--- begin ---

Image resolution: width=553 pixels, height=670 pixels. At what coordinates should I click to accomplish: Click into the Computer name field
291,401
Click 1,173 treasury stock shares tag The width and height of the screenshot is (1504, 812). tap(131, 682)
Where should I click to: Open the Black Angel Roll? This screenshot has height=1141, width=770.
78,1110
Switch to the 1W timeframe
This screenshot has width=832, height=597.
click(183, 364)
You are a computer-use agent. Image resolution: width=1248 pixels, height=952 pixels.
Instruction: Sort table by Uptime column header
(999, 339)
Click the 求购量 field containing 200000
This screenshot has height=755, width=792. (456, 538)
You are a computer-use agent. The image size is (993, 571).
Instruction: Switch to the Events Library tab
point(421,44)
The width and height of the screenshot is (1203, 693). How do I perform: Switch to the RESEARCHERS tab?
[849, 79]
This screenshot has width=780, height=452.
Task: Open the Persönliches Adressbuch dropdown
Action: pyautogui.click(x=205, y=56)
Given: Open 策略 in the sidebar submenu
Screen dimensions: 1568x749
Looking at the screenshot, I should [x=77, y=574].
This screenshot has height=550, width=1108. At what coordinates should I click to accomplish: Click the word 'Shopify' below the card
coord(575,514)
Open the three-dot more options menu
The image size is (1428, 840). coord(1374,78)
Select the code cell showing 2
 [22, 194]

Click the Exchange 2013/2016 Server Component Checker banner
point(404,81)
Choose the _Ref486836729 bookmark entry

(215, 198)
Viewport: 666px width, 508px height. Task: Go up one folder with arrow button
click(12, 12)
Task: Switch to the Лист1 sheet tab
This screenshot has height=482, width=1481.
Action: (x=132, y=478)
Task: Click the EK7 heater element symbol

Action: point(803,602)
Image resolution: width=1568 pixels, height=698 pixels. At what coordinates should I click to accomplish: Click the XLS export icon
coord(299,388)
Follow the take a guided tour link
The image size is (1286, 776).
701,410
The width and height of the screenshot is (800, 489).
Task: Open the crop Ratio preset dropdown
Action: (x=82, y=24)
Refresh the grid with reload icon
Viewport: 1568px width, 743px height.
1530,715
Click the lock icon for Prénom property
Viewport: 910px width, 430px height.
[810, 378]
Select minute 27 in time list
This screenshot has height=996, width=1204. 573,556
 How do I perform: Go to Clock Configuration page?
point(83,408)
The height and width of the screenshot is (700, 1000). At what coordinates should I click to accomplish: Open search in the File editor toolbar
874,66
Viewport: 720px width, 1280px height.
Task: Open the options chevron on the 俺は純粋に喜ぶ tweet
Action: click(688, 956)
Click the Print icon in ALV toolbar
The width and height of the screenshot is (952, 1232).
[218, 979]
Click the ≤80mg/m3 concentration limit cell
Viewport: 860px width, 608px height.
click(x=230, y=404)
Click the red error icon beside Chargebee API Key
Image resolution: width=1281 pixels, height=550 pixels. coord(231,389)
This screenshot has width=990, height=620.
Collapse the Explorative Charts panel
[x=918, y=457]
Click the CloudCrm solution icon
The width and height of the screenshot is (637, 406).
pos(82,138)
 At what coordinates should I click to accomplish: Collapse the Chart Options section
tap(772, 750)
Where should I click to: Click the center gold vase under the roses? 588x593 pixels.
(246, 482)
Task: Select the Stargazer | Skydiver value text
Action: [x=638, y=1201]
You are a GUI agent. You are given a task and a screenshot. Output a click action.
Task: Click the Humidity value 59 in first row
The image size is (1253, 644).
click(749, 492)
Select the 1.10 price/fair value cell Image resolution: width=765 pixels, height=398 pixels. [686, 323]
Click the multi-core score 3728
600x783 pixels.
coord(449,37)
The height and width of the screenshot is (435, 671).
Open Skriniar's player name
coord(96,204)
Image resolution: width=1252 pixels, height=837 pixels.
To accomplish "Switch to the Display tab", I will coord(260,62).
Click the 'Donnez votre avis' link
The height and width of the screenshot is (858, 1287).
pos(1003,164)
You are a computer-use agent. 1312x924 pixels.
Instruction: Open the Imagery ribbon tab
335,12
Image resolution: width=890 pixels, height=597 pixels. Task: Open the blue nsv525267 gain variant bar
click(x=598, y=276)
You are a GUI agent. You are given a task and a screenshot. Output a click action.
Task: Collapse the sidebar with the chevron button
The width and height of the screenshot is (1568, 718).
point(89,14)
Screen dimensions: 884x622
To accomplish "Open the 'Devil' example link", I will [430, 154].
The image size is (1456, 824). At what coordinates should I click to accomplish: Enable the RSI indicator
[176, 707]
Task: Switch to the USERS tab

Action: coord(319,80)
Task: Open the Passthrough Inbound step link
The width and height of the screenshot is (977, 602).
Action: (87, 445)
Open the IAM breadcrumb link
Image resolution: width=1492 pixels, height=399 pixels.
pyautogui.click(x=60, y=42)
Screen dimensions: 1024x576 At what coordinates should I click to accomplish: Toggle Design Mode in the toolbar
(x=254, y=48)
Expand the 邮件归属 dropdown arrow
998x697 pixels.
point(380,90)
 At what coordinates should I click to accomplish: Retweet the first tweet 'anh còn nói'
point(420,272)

--- end ---

Written exercise. Render the rows above, from the line with "Task: Switch to the USERS tab" through the last line, as a Markdown table with the columns No. and Line, leaving out blank lines.

Answer for this exercise.
| No. | Line |
|---|---|
| 1 | Task: Switch to the USERS tab |
| 2 | Action: coord(319,80) |
| 3 | Task: Open the Passthrough Inbound step link |
| 4 | The width and height of the screenshot is (977, 602). |
| 5 | Action: (87, 445) |
| 6 | Open the IAM breadcrumb link |
| 7 | Image resolution: width=1492 pixels, height=399 pixels. |
| 8 | pyautogui.click(x=60, y=42) |
| 9 | Screen dimensions: 1024x576 At what coordinates should I click to accomplish: Toggle Design Mode in the toolbar |
| 10 | (x=254, y=48) |
| 11 | Expand the 邮件归属 dropdown arrow |
| 12 | 998x697 pixels. |
| 13 | point(380,90) |
| 14 |  At what coordinates should I click to accomplish: Retweet the first tweet 'anh còn nói' |
| 15 | point(420,272) |